▸ **WHAT TO PRODUCE**
Copy out the text of each of the following items word for word, leaving the pictures out of your answer.

▸ **EXERCISE MATERIAL**
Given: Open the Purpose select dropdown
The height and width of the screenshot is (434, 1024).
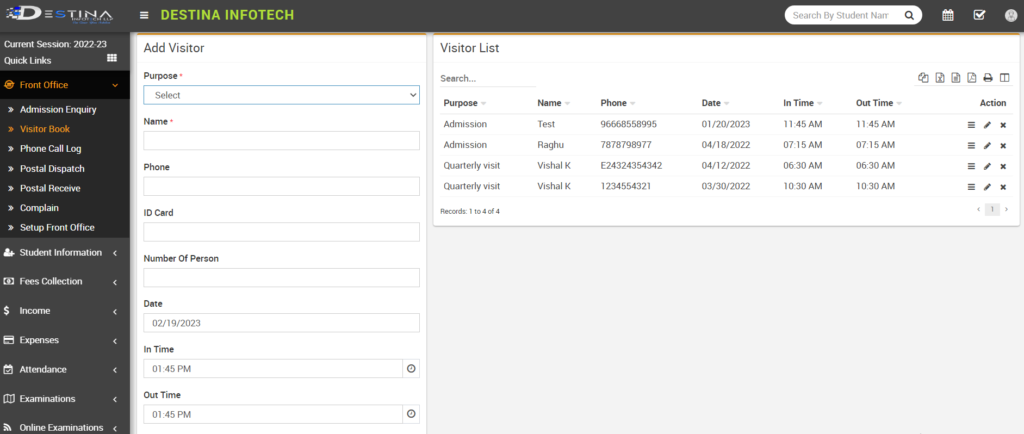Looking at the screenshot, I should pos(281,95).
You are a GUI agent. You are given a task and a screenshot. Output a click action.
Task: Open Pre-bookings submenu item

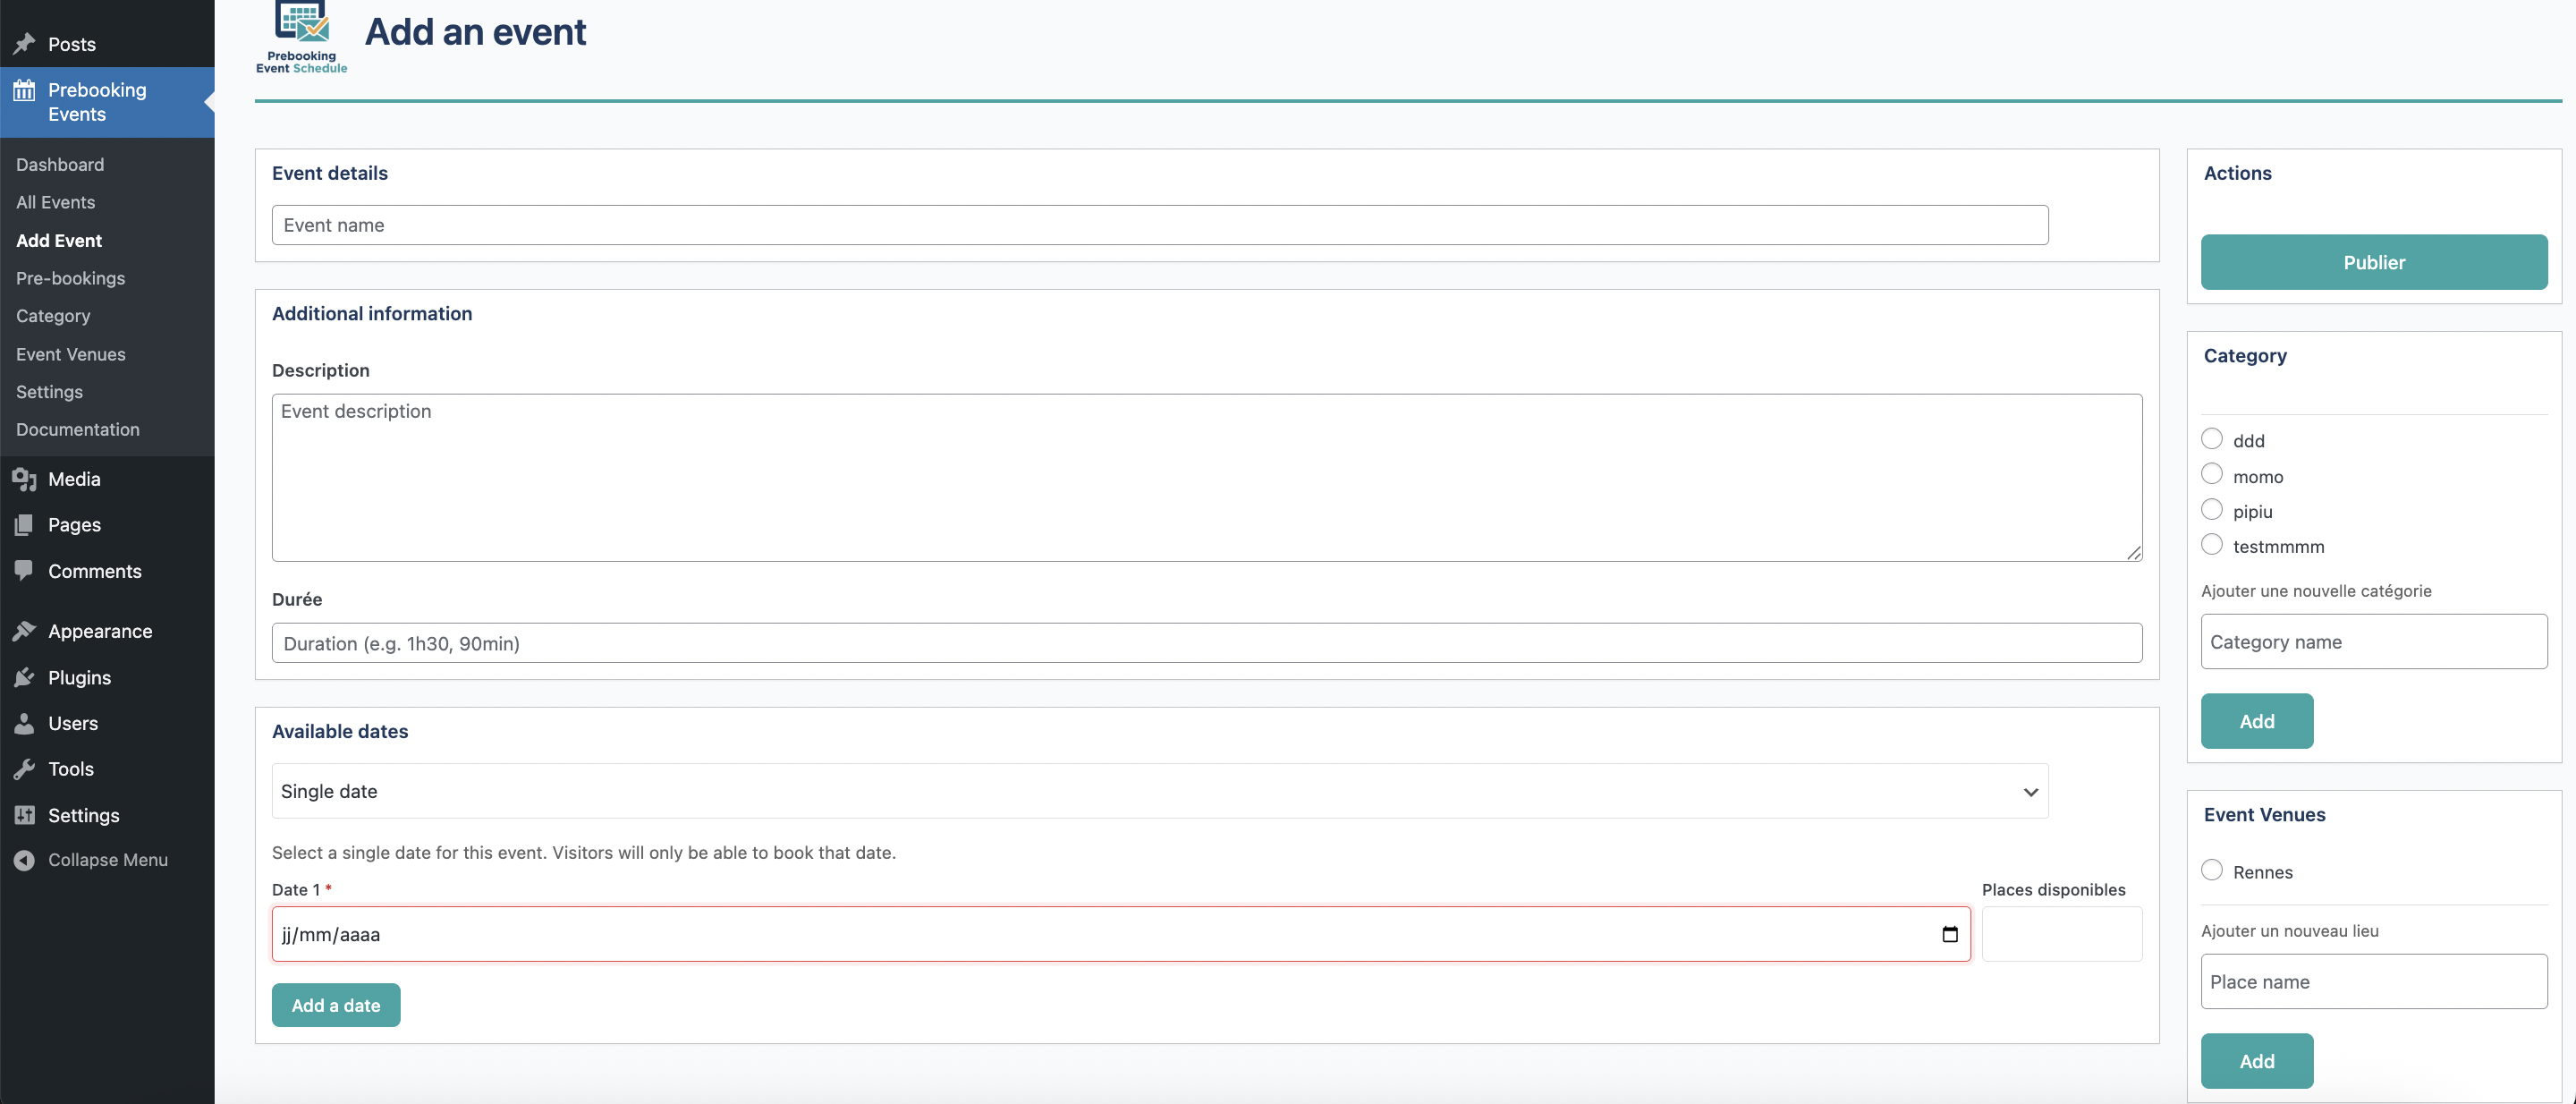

▸ **TASK SOLUTION**
Given: Open the Purpose select dropdown
The height and width of the screenshot is (434, 1024).
Looking at the screenshot, I should pos(281,95).
You are a GUI agent. You are given a task and a screenshot. Output a click action.
Task: Open Pre-bookings submenu item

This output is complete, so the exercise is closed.